TRY IT - What you return should be the complete data below, word for word, with no pictures in it.

SOURCE RECORDS -
|---|
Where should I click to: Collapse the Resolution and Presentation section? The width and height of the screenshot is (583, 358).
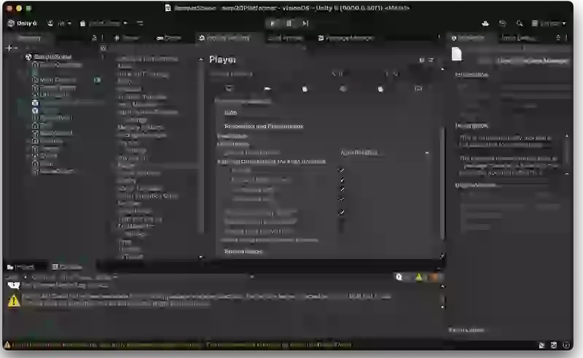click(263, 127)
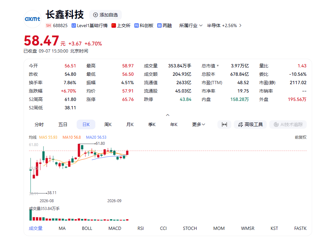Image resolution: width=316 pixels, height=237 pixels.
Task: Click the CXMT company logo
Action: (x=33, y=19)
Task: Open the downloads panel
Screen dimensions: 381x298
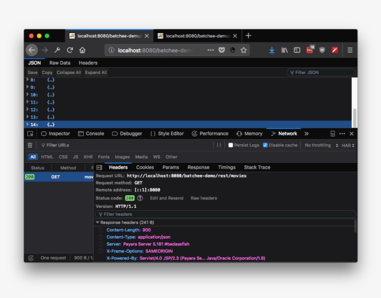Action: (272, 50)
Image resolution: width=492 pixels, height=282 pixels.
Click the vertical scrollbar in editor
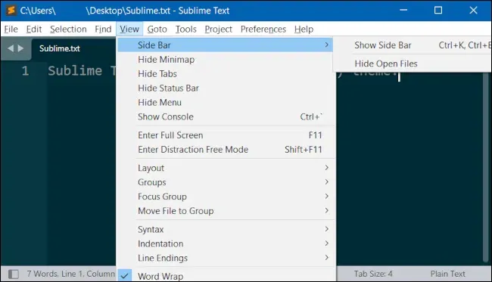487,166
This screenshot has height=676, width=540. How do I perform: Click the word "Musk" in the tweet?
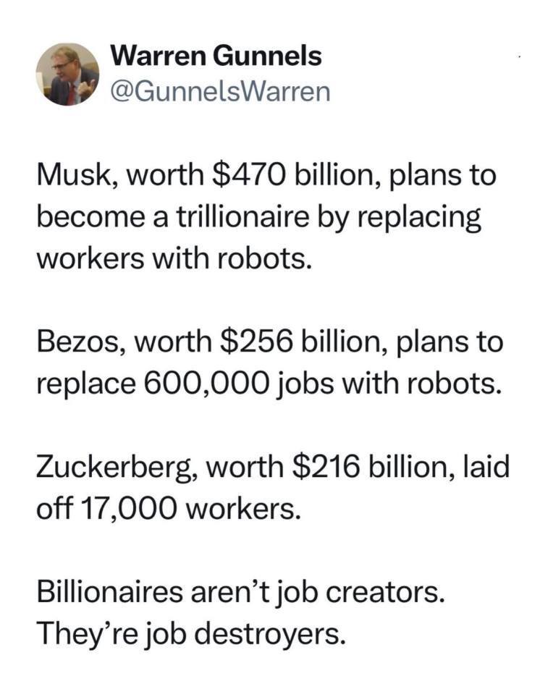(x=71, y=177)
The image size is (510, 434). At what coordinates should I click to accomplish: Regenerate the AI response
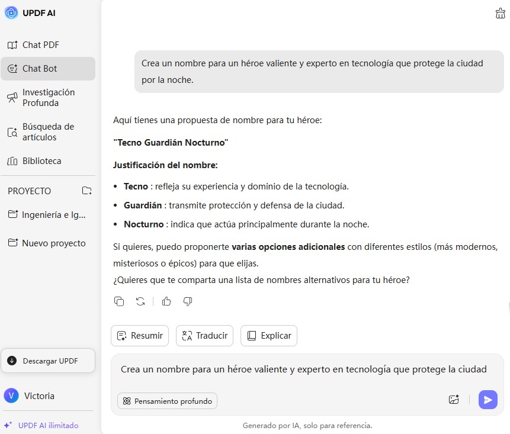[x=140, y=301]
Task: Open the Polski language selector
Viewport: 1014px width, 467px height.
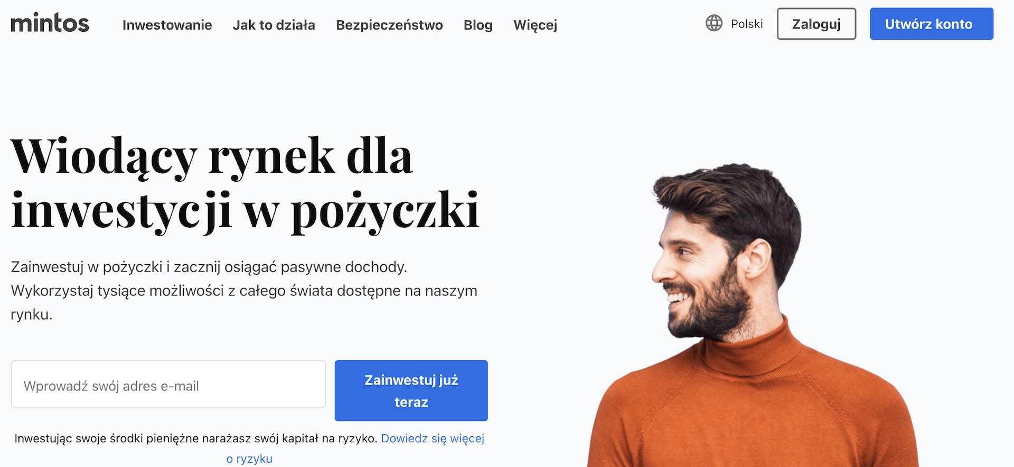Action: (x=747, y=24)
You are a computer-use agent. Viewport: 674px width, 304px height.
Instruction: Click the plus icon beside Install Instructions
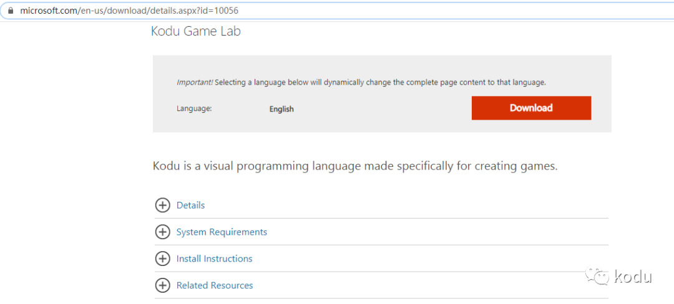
|---|
WORKED SOLUTION -
Where should I click to: Collapse the Resolution and Presentation section? The width and height of the screenshot is (583, 358).
click(263, 127)
Image resolution: width=316 pixels, height=237 pixels.
Task: Click the CXMT company logo
Action: (x=33, y=19)
Task: Open the downloads panel
Screen dimensions: 381x298
Action: (272, 50)
Image resolution: width=492 pixels, height=282 pixels.
Click the vertical scrollbar in editor
487,166
This screenshot has height=676, width=540. How do I perform: Click the word "Musk" in the tweet?
(x=71, y=177)
The image size is (510, 434). At what coordinates should I click to accomplish: Regenerate the AI response
[x=140, y=301]
Task: Open the Polski language selector
Viewport: 1014px width, 467px height.
Action: (x=747, y=24)
You are a computer-use agent. Viewport: 674px width, 304px height.
Instruction: Click the plus icon beside Install Instructions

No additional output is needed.